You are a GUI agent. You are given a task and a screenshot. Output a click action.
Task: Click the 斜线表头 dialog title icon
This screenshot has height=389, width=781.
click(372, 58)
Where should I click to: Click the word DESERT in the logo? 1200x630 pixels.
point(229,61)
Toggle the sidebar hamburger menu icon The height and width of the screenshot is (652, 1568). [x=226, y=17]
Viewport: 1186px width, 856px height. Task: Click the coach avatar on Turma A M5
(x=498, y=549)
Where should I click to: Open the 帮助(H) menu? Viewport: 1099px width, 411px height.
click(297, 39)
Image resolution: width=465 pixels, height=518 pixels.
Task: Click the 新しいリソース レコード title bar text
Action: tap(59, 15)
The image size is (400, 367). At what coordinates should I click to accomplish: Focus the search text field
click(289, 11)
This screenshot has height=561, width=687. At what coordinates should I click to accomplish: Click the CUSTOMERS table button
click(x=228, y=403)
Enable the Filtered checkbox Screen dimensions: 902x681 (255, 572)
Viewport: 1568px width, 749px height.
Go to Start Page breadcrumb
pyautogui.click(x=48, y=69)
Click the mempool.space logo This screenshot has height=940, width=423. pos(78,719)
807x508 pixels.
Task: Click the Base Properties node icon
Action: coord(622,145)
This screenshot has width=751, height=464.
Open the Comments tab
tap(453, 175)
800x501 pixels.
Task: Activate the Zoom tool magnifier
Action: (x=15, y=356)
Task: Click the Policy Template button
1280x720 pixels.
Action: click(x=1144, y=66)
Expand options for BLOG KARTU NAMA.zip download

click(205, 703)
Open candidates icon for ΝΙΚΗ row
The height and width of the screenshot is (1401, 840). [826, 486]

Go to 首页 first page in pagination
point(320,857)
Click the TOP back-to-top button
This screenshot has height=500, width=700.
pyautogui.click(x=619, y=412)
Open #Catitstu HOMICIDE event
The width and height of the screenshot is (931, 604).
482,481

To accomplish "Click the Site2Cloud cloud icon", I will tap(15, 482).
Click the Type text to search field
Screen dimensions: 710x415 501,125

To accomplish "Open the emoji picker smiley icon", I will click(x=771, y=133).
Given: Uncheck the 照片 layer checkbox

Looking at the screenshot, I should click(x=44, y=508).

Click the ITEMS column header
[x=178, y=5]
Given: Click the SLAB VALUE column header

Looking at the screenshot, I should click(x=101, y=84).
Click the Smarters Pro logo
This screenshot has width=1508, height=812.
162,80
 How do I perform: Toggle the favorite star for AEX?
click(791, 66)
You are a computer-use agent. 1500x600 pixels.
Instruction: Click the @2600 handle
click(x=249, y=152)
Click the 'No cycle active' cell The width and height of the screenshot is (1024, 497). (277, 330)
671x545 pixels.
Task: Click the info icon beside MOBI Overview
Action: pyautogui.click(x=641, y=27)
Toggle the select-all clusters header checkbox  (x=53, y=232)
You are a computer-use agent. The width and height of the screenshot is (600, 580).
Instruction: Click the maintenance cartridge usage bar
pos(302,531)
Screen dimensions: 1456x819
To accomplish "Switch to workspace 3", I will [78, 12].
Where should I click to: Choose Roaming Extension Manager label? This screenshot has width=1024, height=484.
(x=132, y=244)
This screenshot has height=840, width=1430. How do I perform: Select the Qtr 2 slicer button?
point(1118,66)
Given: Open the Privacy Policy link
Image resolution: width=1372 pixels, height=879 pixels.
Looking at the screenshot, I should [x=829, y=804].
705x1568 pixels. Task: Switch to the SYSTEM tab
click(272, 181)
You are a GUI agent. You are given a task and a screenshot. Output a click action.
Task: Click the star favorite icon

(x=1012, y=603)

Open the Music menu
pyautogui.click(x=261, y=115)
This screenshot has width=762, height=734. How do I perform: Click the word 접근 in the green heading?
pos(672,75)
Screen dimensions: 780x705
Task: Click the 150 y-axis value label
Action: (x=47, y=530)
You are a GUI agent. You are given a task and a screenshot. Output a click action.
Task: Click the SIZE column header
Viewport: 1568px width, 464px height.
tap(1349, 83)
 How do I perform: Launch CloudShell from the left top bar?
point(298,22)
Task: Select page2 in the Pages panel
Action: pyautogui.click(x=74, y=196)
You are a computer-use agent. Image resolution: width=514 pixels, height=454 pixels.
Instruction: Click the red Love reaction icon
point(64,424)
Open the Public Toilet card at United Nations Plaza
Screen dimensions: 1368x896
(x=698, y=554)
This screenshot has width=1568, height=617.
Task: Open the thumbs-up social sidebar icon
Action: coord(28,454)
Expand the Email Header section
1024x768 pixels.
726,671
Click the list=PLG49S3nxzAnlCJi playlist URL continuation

::::::

[What is expected]: Repeat the listing above without any change.

[Task solution]:
You are a GUI agent. You are given a task and a screenshot. Output a click action.
Task: Click the 斜线表头 dialog title icon
This screenshot has height=389, width=781.
click(372, 58)
Where should I click to: Click the word DESERT in the logo? 1200x630 pixels.
point(229,61)
Toggle the sidebar hamburger menu icon The height and width of the screenshot is (652, 1568). [x=226, y=17]
Viewport: 1186px width, 856px height. Task: Click the coach avatar on Turma A M5
(x=498, y=549)
Where should I click to: Open the 帮助(H) menu? Viewport: 1099px width, 411px height.
click(297, 39)
Image resolution: width=465 pixels, height=518 pixels.
Task: Click the 新しいリソース レコード title bar text
Action: tap(59, 15)
The image size is (400, 367). At what coordinates should I click to accomplish: Focus the search text field
click(289, 11)
This screenshot has height=561, width=687. At what coordinates should I click to accomplish: Click the CUSTOMERS table button
click(x=228, y=403)
Enable the Filtered checkbox Screen dimensions: 902x681 (255, 572)
Viewport: 1568px width, 749px height.
Go to Start Page breadcrumb
pyautogui.click(x=48, y=69)
Click the mempool.space logo This screenshot has height=940, width=423. pos(78,719)
807x508 pixels.
Task: Click the Base Properties node icon
Action: coord(622,145)
This screenshot has width=751, height=464.
Open the Comments tab
tap(453, 175)
800x501 pixels.
Task: Activate the Zoom tool magnifier
Action: (x=15, y=356)
Task: Click the Policy Template button
1280x720 pixels.
Action: click(x=1144, y=66)
Expand options for BLOG KARTU NAMA.zip download

click(205, 703)
Open candidates icon for ΝΙΚΗ row
The height and width of the screenshot is (1401, 840). [826, 486]

Go to 首页 first page in pagination
point(320,857)
Click the TOP back-to-top button
This screenshot has height=500, width=700.
pyautogui.click(x=619, y=412)
Open #Catitstu HOMICIDE event
The width and height of the screenshot is (931, 604).
482,481

To accomplish "Click the Site2Cloud cloud icon", I will tap(15, 482).
Click the Type text to search field
Screen dimensions: 710x415 501,125

To accomplish "Open the emoji picker smiley icon", I will click(x=771, y=133).
Given: Uncheck the 照片 layer checkbox

Looking at the screenshot, I should click(x=44, y=508).

Click the ITEMS column header
[x=178, y=5]
Given: Click the SLAB VALUE column header

Looking at the screenshot, I should click(x=101, y=84).
Click the Smarters Pro logo
This screenshot has width=1508, height=812.
162,80
 How do I perform: Toggle the favorite star for AEX?
click(791, 66)
You are a computer-use agent. 1500x600 pixels.
Instruction: Click the @2600 handle
click(x=249, y=152)
Click the 'No cycle active' cell The width and height of the screenshot is (1024, 497). (277, 330)
671x545 pixels.
Task: Click the info icon beside MOBI Overview
Action: pyautogui.click(x=641, y=27)
Toggle the select-all clusters header checkbox  (x=53, y=232)
You are a computer-use agent. The width and height of the screenshot is (600, 580).
Instruction: Click the maintenance cartridge usage bar
pos(302,531)
Screen dimensions: 1456x819
To accomplish "Switch to workspace 3", I will [78, 12].
Where should I click to: Choose Roaming Extension Manager label? This screenshot has width=1024, height=484.
(x=132, y=244)
This screenshot has height=840, width=1430. How do I perform: Select the Qtr 2 slicer button?
point(1118,66)
Given: Open the Privacy Policy link
Image resolution: width=1372 pixels, height=879 pixels.
Looking at the screenshot, I should [x=829, y=804].
705x1568 pixels. Task: Switch to the SYSTEM tab
click(272, 181)
You are a GUI agent. You are given a task and a screenshot. Output a click action.
Task: Click the star favorite icon

(x=1012, y=603)

Open the Music menu
pyautogui.click(x=261, y=115)
This screenshot has width=762, height=734. How do I perform: Click the word 접근 in the green heading?
pos(672,75)
Screen dimensions: 780x705
Task: Click the 150 y-axis value label
Action: (x=47, y=530)
You are a GUI agent. You are given a task and a screenshot. Output a click action.
Task: Click the SIZE column header
Viewport: 1568px width, 464px height.
tap(1349, 83)
 How do I perform: Launch CloudShell from the left top bar?
point(298,22)
Task: Select page2 in the Pages panel
Action: pyautogui.click(x=74, y=196)
You are a computer-use agent. Image resolution: width=514 pixels, height=454 pixels.
Instruction: Click the red Love reaction icon
point(64,424)
Open the Public Toilet card at United Nations Plaza
Screen dimensions: 1368x896
(x=698, y=554)
This screenshot has width=1568, height=617.
Task: Open the thumbs-up social sidebar icon
Action: coord(28,454)
Expand the Email Header section
1024x768 pixels.
726,671
Click the list=PLG49S3nxzAnlCJi playlist URL continuation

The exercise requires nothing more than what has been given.